|This is somebody else's, plundered from google images. Mine was much prettier.|
Those aren't skewed statistics. This pile was purely paper-homework, in-class assignments, notes, and a few take-home fliers, much of it double-sided. I didn't count in folders, which are sufficiently thicker than papers, or binders, or my planner, or my math notebook. I recycled a few math and Spanish papers back in January and kept a few projects I happen to like. But besides that, it's all there.
AP geography portfolios. Science fair. Math worksheets. AP geography practice tests. English reports. AP geography chapter outlines. Spanish term projects. AP geography vocabulary definitions.

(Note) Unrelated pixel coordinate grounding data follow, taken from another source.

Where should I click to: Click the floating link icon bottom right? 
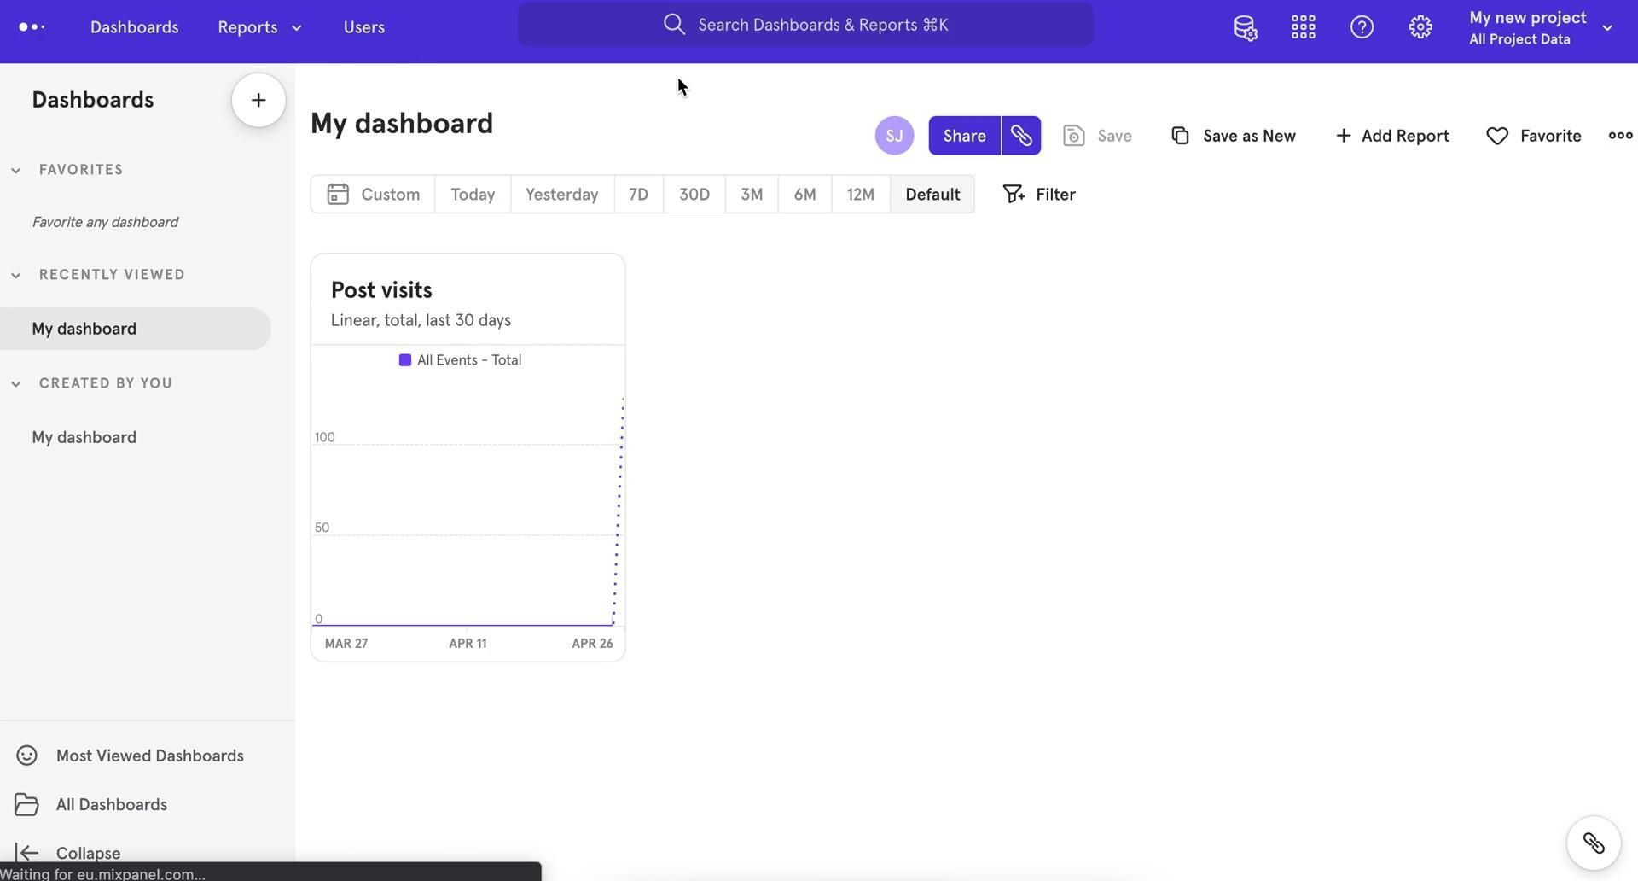tap(1593, 843)
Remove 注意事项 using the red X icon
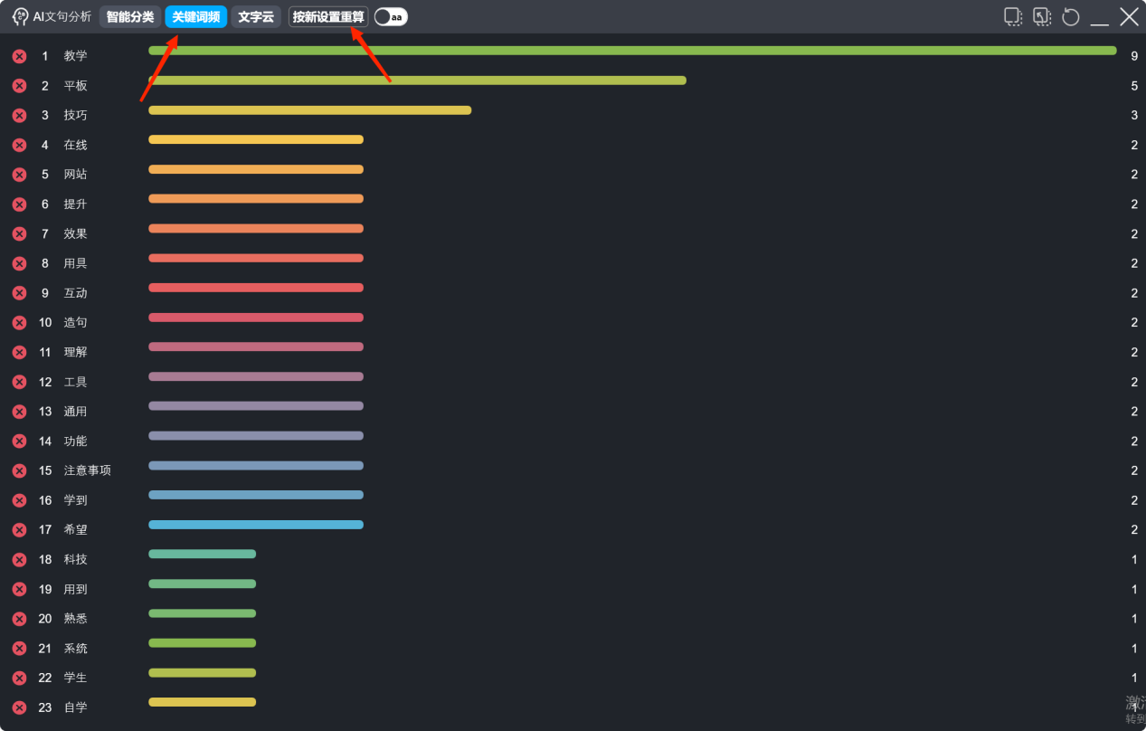 pos(19,470)
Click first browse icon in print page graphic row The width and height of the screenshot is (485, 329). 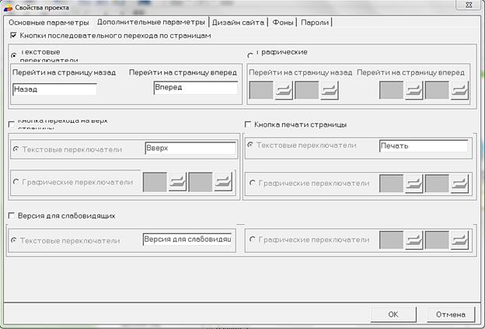[x=413, y=184]
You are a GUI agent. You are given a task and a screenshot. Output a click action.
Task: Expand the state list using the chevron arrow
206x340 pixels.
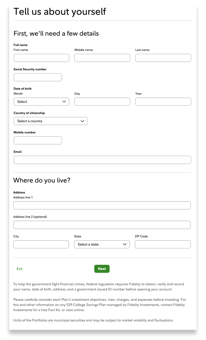point(125,244)
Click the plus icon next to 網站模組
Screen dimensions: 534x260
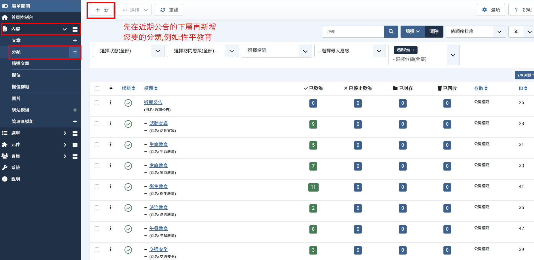(75, 110)
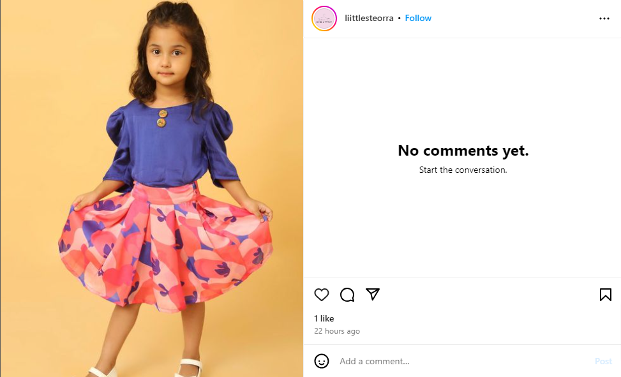Image resolution: width=621 pixels, height=377 pixels.
Task: Click the "22 hours ago" timestamp
Action: 337,331
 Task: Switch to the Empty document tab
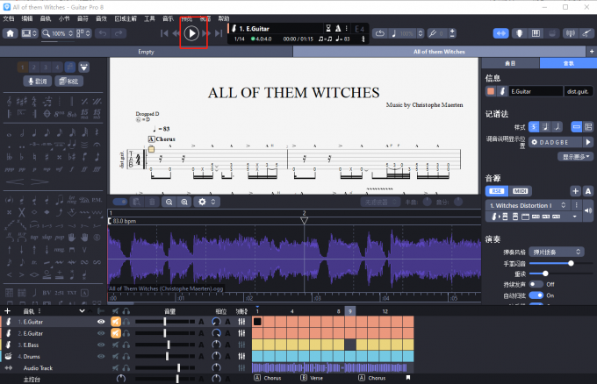146,52
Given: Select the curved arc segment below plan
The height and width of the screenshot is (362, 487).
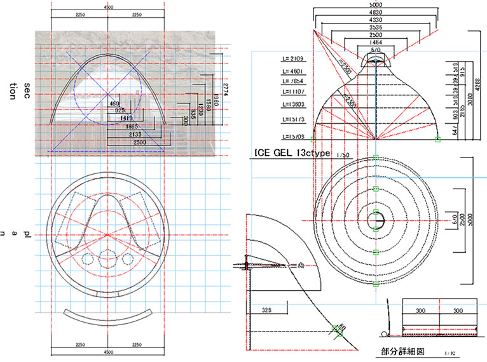Looking at the screenshot, I should tap(108, 316).
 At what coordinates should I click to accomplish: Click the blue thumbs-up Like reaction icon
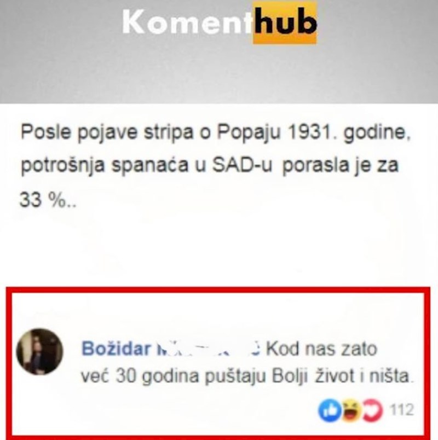330,410
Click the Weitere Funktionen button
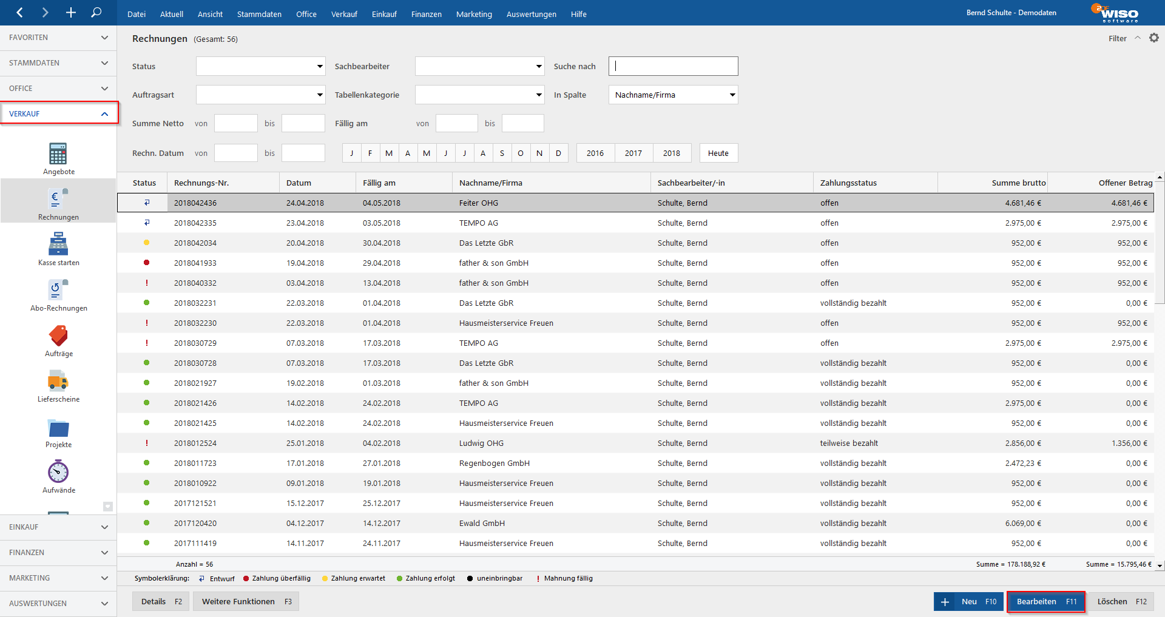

Diversity didn't matter in the end. All of it burned the same.
It took hours. My friends came over around nine, bringing marshmallows and their own piles. While we waited for my dad to come home and start the fire, we sat on my back porch, eating M&Ms and screaming out the lyrics to "What Makes You Beautiful" or whatever else they pulled up on my iPod.
That phase of the party lasted about half an hour. The following three were spent shoving papers into the fire pit nonstop. We barely had time to roast s'mores. At first we crumpled individual papers in an effort to spread the fire to the coals, which never actually cooperated.
Fire is one of the most beautiful things known to humanity, especially when this is the fire you've been looking forward to since we did this last year. It's what got me through those grueling nights of geography homework (you know you're an honor student when you consider sleep a hobby), just thinking of these blasted papers catching fire. It's funny, as much as I hated them, I never deeply imagined the fire itself. It was more the general idea of burning, all this busywork being gone and over. I didn't envision it the way things turned out. I wish I'd taken pictures, but I was too busy to run into the house.
I love the way pencil lead shines silver with flames beneath it, the brilliance of light through white paper, the green glow blue paper casts. The way it crumbles in on itself, brown tinged with violet edges shrinking to black. The heaps of ash sheets when we began igniting entire heaps to speed things up. The way you find whole papers surviving unscared when you stir up the ashes. The black crumpled pieces wrinkled with orange. Embers shooting off into the night like the fireflies we don't get in Utah.
I did my folders later, the colored ink bleeding teal. My Spanish binder dangled from a marshmallow stick. The plastic bubbled and conformed with the cardboard, the pink kitty cover fading, any grotesqueness shielded by the light.
My planner, which I almost didn't dare do. I treating the thing almost like a diary. My depressing daily homework lists, my doodles of stars, and the lists...my bucket lists, weekly goal lists, and over-the-summer lists. It died in pagey wafers and took forever about it.
My finale was my math notebook with all the feelings of boredom and contempt it held. Goodbye to my dooles-a seahors, a dinosaur, a volcano, a Victorian style manor.
Hmm. That might have been useful for next year. Never mind.
My friends were done more quickly. They just finished seventh and eighth grade, so they didn't have the option of taking honors classes. Hanna and Natalee left early because of curfews. My friend Ashlin picked up on their piles once she was done with her own, but I was burning all through the night until we finished at 12:30 A.M.. The ashes flowed over the edges of the fire pit, even after we knocked some into the dirt and released some as embers, dancing up to the heavens like the fireflies we don't get in Utah.
We did enjoy it alright. I hope every day of the rest of my summer is this amazing.